This is why data locality — keeping data close together in memory — matters so much:
# SLOW: jumps randomly through memory (many cache misses)
for i in range(1000):
total += matrix[random_row[i]][random_col[i]]
# FAST: reads memory in order (hits cache almost every time)
for row in matrix:
for value in row:
total += value
Both loops do the same math. The second can be 10–100× faster just because it reads memory in order.
How Caching Works
When you access memory address X, the CPU doesn’t just fetch X. It fetches a whole cache line — typically 64 bytes around X. If your next access is close to X, it’s already in cache (a cache hit). If not, it must fetch again (a cache miss).
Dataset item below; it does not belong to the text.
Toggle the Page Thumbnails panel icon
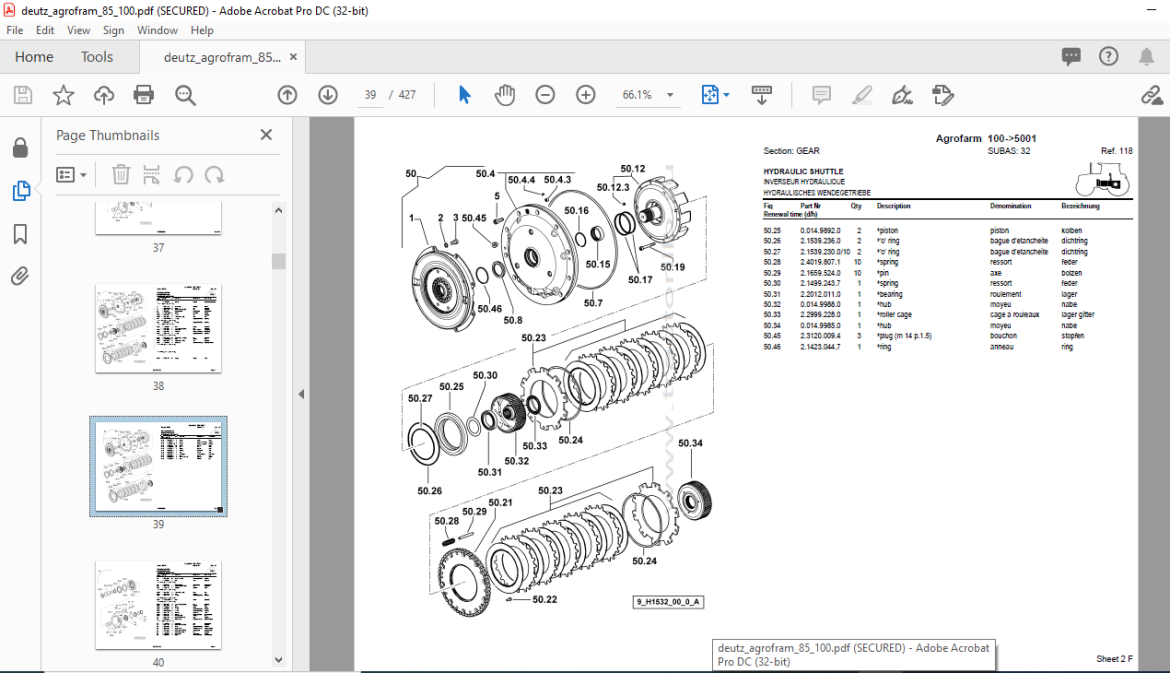 (x=21, y=191)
Cache hit: data already in L1/L2/L3 → lightning fast
Cache miss: must go to RAM or SSD → very slow stall
7. Registers — The CPU’s Workspace
Registers are tiny storage locations inside the CPU itself — the fastest memory that exists. A modern 64-bit CPU has a few dozen general-purpose registers, each 8 bytes wide.
Register R1: 00000000 00000000 00000000 00000101 (value = 5)
Register R2: 00000000 00000000 00000000 00000011 (value = 3)
↓ ADD R3, R1, R2
Register R3: 00000000 00000000 00000000 00001000 (value = 8)
Everything the CPU computes must pass through registers. When your code has too many variables at once, the compiler “spills” some to memory — which is much slower.
8. Multiple Cores — Parallel Work
One core doing one instruction at a time is fast. But what about doing two things at once?
Modern CPUs have multiple cores — 4, 8, 16, even 128 on server chips. Each core has its own registers, L1, and L2 cache. They share L3 cache and RAM.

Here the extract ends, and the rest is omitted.